▶ **WHAT IS EXPECTED**:
Filter the data for "agent" and copy matching lines.

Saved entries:
*** Begin section ***

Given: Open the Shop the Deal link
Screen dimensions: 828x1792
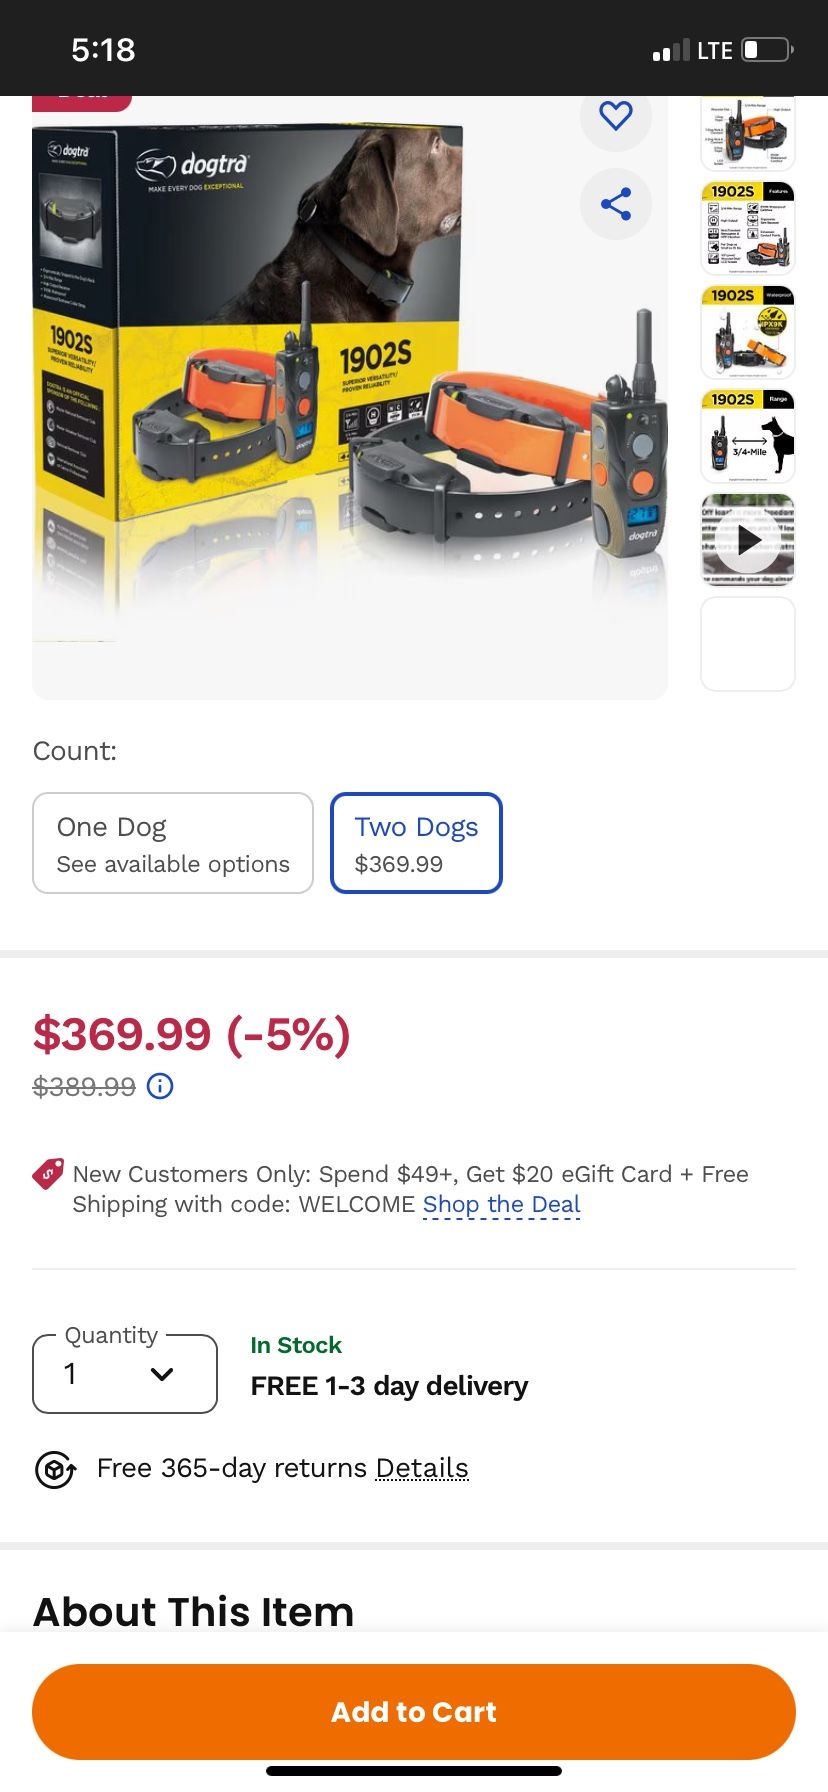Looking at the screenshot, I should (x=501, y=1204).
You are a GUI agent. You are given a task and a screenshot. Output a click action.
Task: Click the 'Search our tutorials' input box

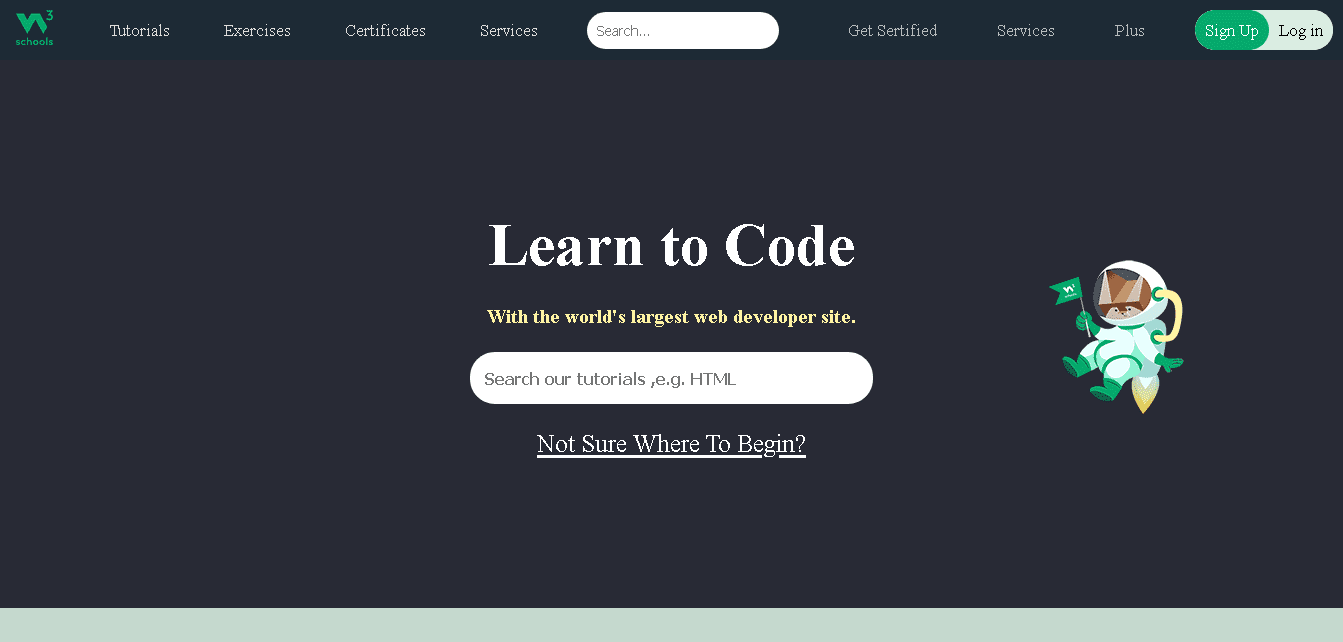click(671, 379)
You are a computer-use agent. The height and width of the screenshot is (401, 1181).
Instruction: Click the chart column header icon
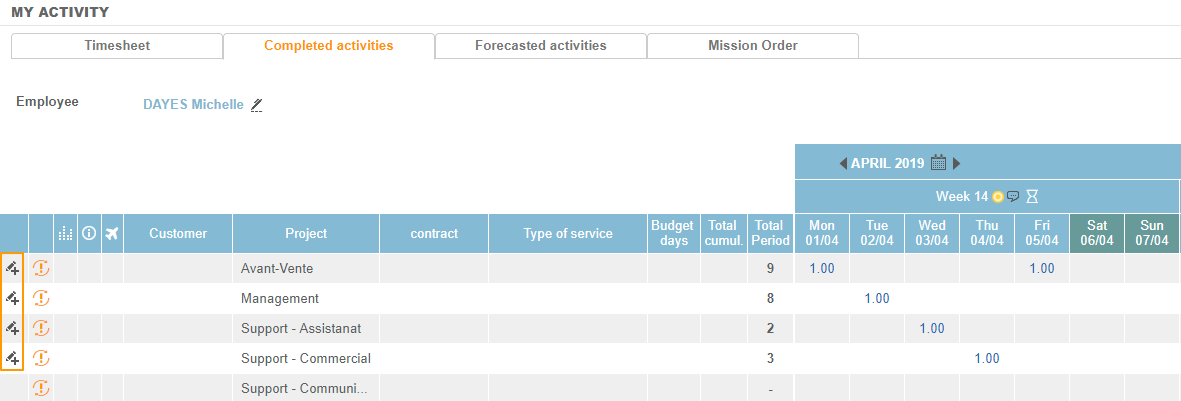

*** End section ***

▶ **FINAL ANSWER**:
You are a GUI agent. You are given a task and a screenshot. Output a click action.
You are a computer-use agent. The height and width of the screenshot is (401, 1181).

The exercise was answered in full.